Accessible from a Network
Cloud services are generally accessible from the public Internet. Private cloud services would generally be accessible from anywhere within the enterprise. Additional security restrictions, such as a virtual firewall, may be configured to limit what services may be accessed from where. A VPN (Virtual Private Network) connection may also be offered between on-premise resources and an isolated set of servers in a public cloud ("virtual private cloud").
Resource Pooling ("Overbooking")
Much of the cost advantage of cloud services comes from resource pooling and overbooking. Statistically, most applications and services don't operate at their peak capacity most of the time, and different applications peak at different times. Cloud services utilize this to overbook capacity so that most of the time all services get enough capacity. Some services may be configured to have guaranteed service, while others may run opportunistically only when there is spare capacity. In most cases, customers are willing to accept that services may run somewhat slower at times.
Elastic Scalability
A key characteristic and benefit of cloud computing is elastic scalability. For example, if a web application gets an unusual amount of traffic, more servers may be created to provide that service. Thus, the application can gracefully and automatically scale with demand.
Scalability also allows cost-effectively running workloads that need a very high number of servers but only for short periods of time or occasionally. Many customers have such workloads, and especially if they can utilize the spare capacity, they can be run very cost-effectively.
Measured Service
Cloud services generally charge users per hour of resource usage, or based on the number of certain kinds of transactions that have occurred, the amount of storage in use, and the amount of data transferred over a network. All usage is measured.

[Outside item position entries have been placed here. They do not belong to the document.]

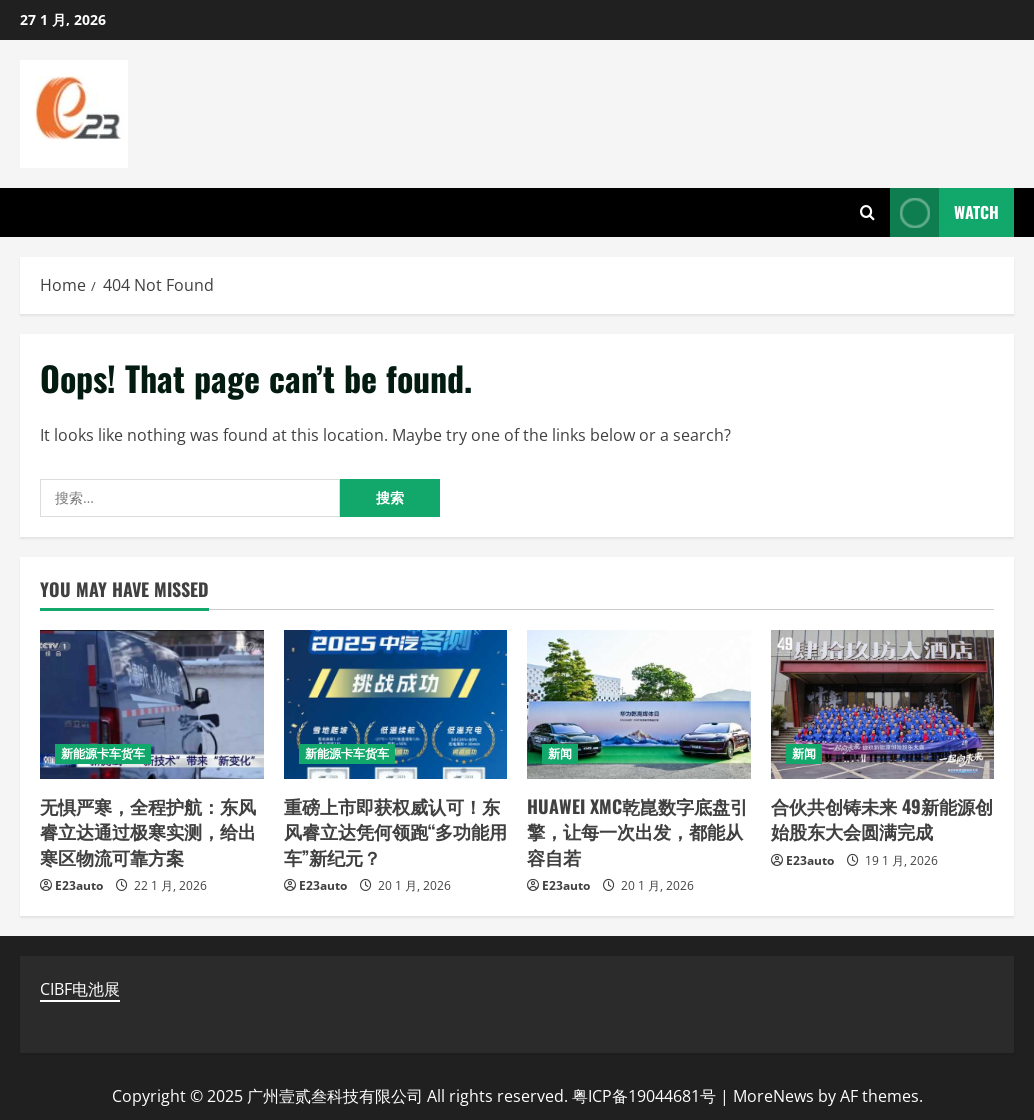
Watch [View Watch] (944, 212)
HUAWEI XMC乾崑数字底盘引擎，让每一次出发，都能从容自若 (637, 831)
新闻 (560, 753)
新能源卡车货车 (103, 753)
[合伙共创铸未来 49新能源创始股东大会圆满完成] (883, 704)
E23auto (79, 885)
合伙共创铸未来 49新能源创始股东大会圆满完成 (882, 818)
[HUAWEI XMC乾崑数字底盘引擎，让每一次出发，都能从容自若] (639, 704)
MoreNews (773, 1096)
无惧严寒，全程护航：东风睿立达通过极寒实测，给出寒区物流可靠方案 (148, 831)
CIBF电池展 (80, 989)
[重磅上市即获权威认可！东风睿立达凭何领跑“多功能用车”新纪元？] (396, 704)
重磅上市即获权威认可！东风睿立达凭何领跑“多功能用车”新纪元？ (395, 831)
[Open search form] (867, 212)
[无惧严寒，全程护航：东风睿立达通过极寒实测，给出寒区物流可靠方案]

The measurements are also used by the cloud service provider to determine how to best allocate its physical computing resources to all of its customers to best meet its SLA (Service Level Agreement) commitments and minimize the cost of providing the service (thus maximizing its margins and competitiveness).
Service Level Agreements
Many cloud services provide service level agreements that guarantee a certain level of availability, performance, or capacity. Lowest-cost service tiers usually come without any guarantees, while higher-paying tiers are specified to offer certain guarantees. Large enterprises are generally able to negotiate custom service guarantees.
Multitenancy
A key distinguishing characteristic of public cloud services is multi-tenancy. The infrastructure serves multiple customers, and in SaaS, even the same virtual machine may serve multiple customers. Sometimes compliance requirements mandate that a service must run on a dedicated infrastructure that is not shared. Such an arrangement eliminates certain security risks, such as escaping virtual machines and spreading an attack to other customers running on the same infrastructure. Many cloud services offer dedicated servers to counter this. Some service providers will even create a dedicated cloud infrastructure, complete with dedicated and isolated provisioning tools, for larger customers on demand.